Casi inmediatamente, sin embargo, Cincinnatus tuvo otra visita: el bibliotecario, que venía a retirar los libros. Su cara larga y pálida, con su halo de polvorientos cabellos negros alrededor de un punto calvo, su largo torso trémulo cubierto por un saco de lana azulado, sus largas piernas en sus troncados pantalones —todo esto junto creaba una rara y mórbida impresión, como si el hombre hubiera sido achatado. Sin embargo, a Cincinnatus le dio impresión de que, con el polvo de los libros, una película de algo remotamente humano se había asentado sobre el bibliotecario.
—Debe haber usted oído —dijo Cincinnatus—, que pasado mañana seré exterminado. No pediré más libros.
—No lo hará —dijo el bibliotecario. Cincinnatus continuó:
—Me gustaría extirpar algunas verdades nocivas. ¿Tiene usted un minuto? Quiero decir que ahora, cuando sé exactamente... qué deliciosa era esa ignorancia que tanto me deprimía... No más libros.
—¿Le agradaría algo sobre dioses? —sugirió el bibliotecario.
—No, no se preocupe. No tengo humor para leer esas cosas.
—Algunos sí —dijo el bibliotecario.
—Sí, lo sé, pero, realmente no vale la pena.
—Para la última noche —el bibliotecario completó el pensamiento con dificultad.
—Está usted hoy muy conversador —dijo Cincinnatus con una sonrisa—. No, llévelo todo. ¡No pude terminar Quercus!

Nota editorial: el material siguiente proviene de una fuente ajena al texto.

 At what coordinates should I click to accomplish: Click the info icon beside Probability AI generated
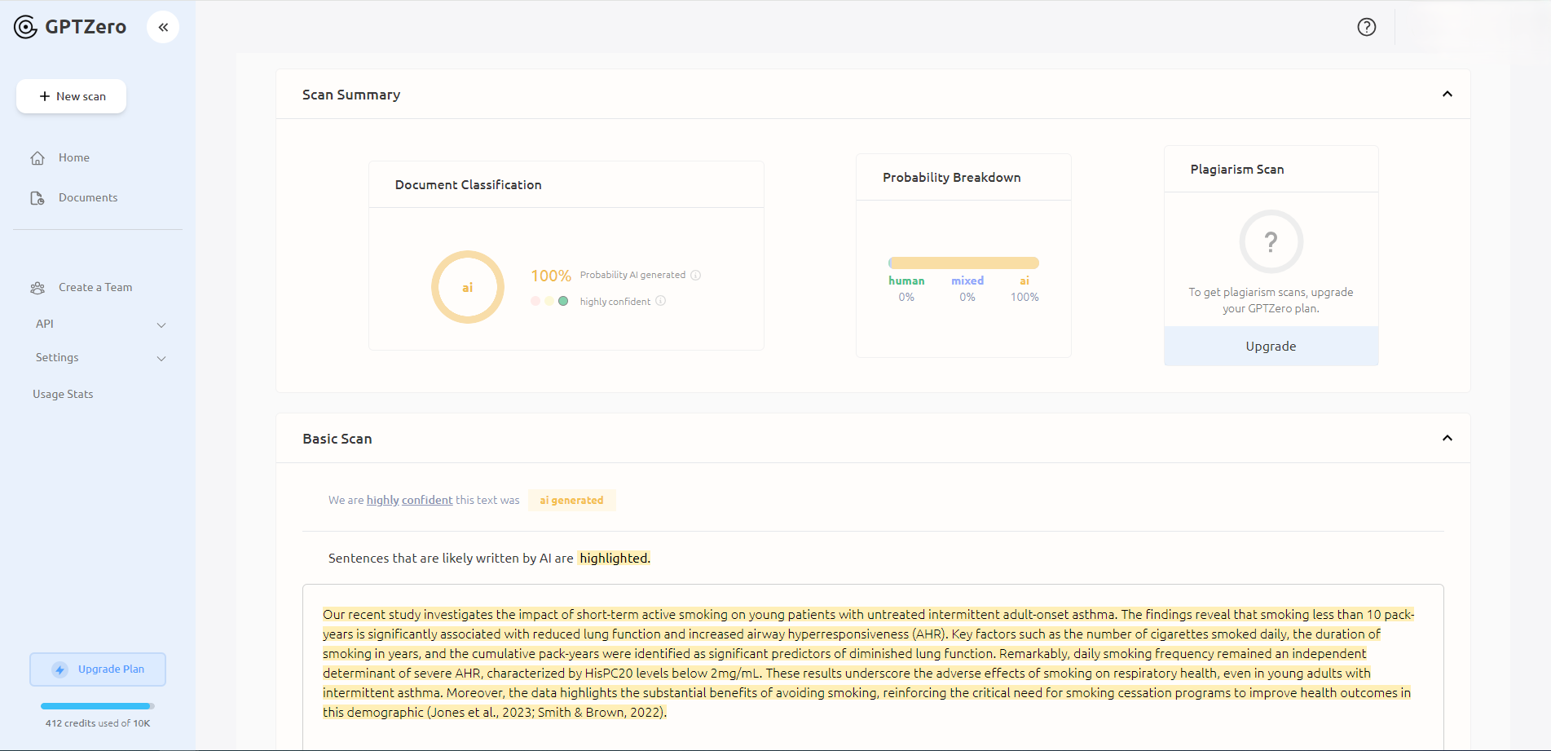pyautogui.click(x=696, y=275)
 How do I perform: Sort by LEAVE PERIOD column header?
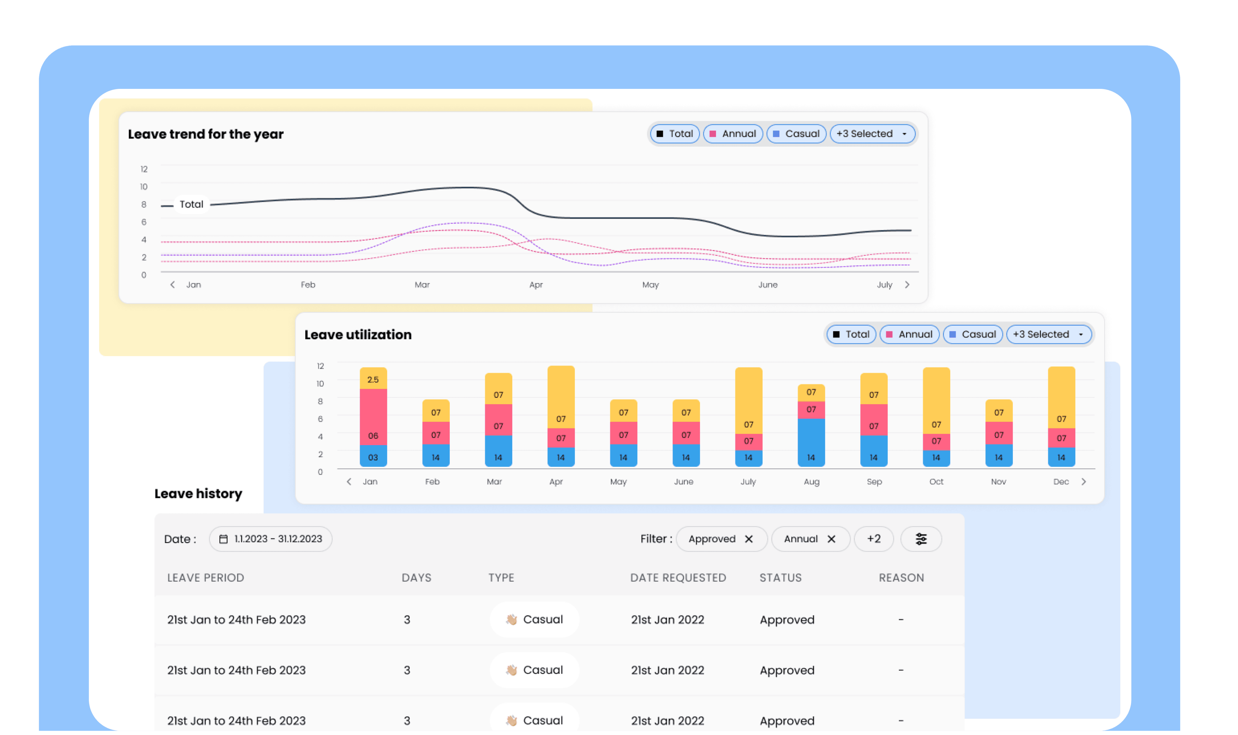click(206, 578)
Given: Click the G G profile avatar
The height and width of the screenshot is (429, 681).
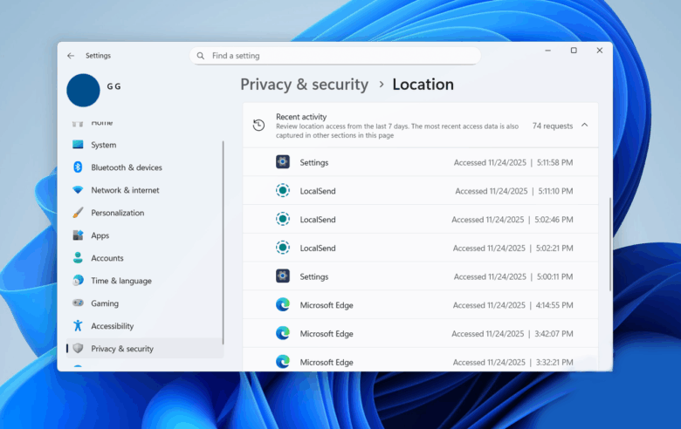Looking at the screenshot, I should coord(84,90).
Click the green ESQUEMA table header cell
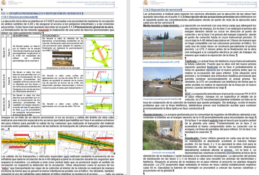This screenshot has width=259, height=175. click(99, 36)

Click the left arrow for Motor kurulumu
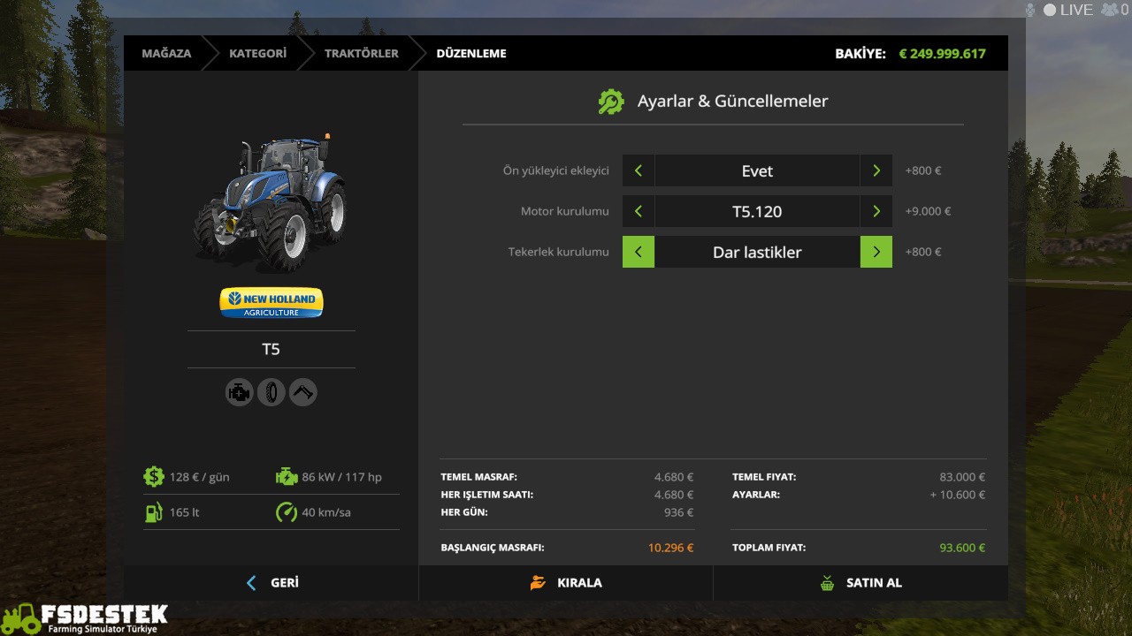click(x=638, y=211)
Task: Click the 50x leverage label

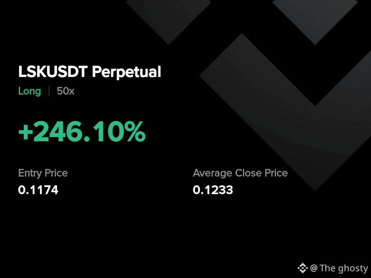Action: (66, 91)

A propósito, esto me lo trajo por error... desgraciadamente no tuve tiempo para estudiar las lenguas orientales.
—Lástima —dijo el bibliotecario.
—No tiene importancia. Mi alma lo compensará. Espere un momento. No se vaya todavía. Aunque sé, desde luego, que usted sólo está encuadernado en piel humana, por decirlo así, sin embargo... Me contento con poco... Pasado mañana.
Pero, temblando, el bibliotecario partió.
CAPÍTULO XVII
La tradición exigía que en la víspera de la ejecución sus participantes, activo y pasivo, hicieran juntos una breve visita de despedida a cada uno de los funcionarios de la ciudad; sin embargo, para acortar el ritual se decidió que tales personas se reunieran en la casa suburbana del sub-gerente de la ciudad (el gerente, que era sobrino del sub-gerente, estaba de viaje visitando a unos amigos de Pritomsk). Y allí, Cincinnatus y M'sieur Pierre participarían de una cena informal.

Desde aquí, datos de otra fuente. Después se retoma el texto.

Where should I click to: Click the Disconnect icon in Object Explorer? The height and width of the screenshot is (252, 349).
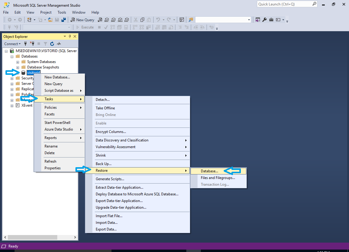coord(32,44)
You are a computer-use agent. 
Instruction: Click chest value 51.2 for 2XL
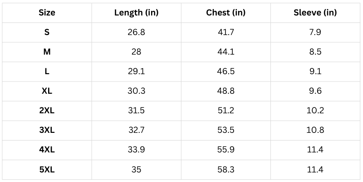click(226, 111)

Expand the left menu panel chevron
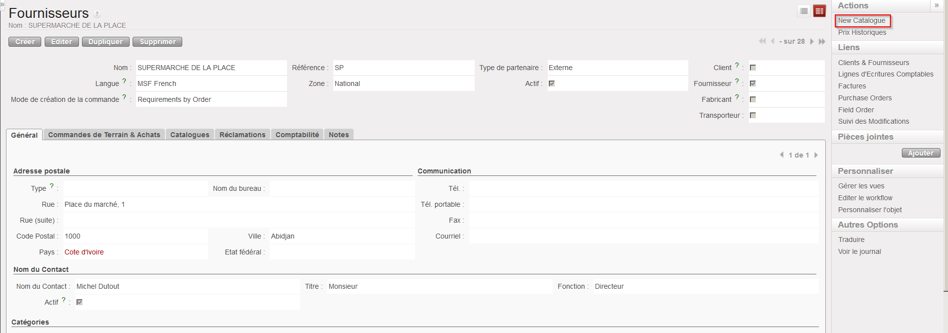(2, 3)
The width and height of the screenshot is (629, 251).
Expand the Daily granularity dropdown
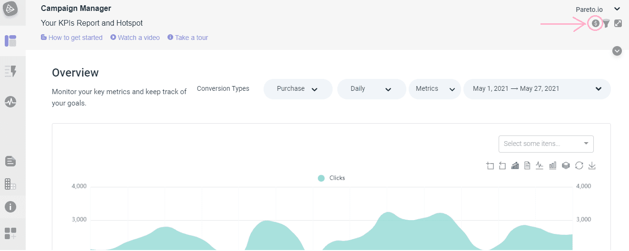pos(371,89)
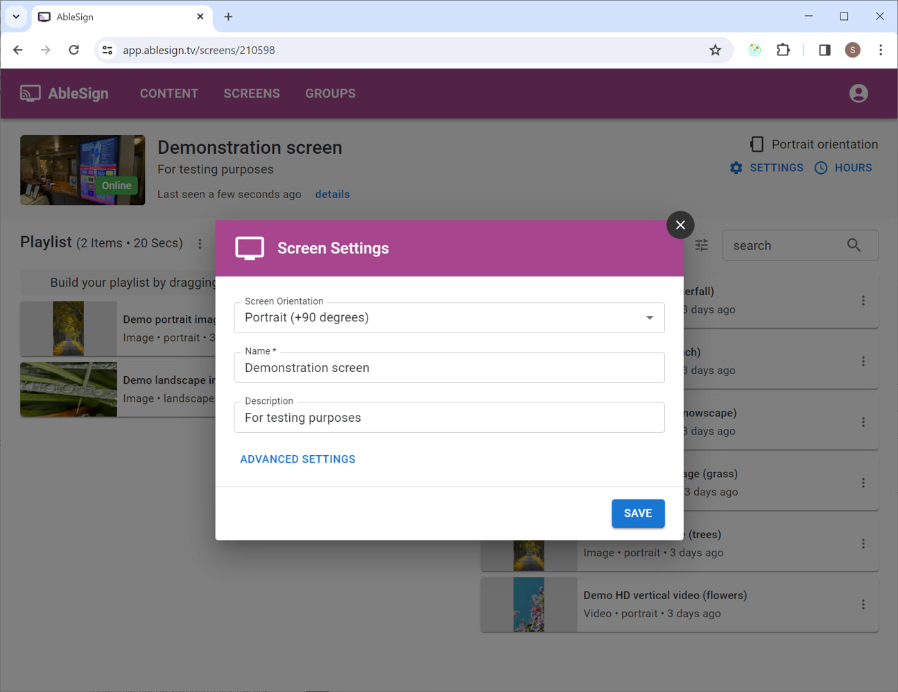
Task: Click the search magnifier icon
Action: click(854, 245)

Era una noche oscura y soplaba un fuerte viento cálido cuando, vistiendo idénticas capas, a pie, escoltados por seis soldados que soportaban alabardas y linternas cruzaron el puente y entraron en la dormida ciudad donde, evitando las calles principales, comenzaron a subir un pedregoso sendero entre jardines susurrantes.
(Justo antes de esto, al cruzar el puente, Cincinnatus dio vuelta la cabeza para liberarla de la capucha: la enorme masa de la fortaleza, azul, con sus innumerables torres, se alzaba contra el tétrico cielo, donde una nube había tapado una luna de albaricoque. El oscuro aire sobre el puente guiñaba y se retorcía por los murciélagos. —Usted se comprometió... —murmuró M'sieur Pierre dándole un ligero apretón en el codo, y Cincinnatus volvió a ponerse la capucha).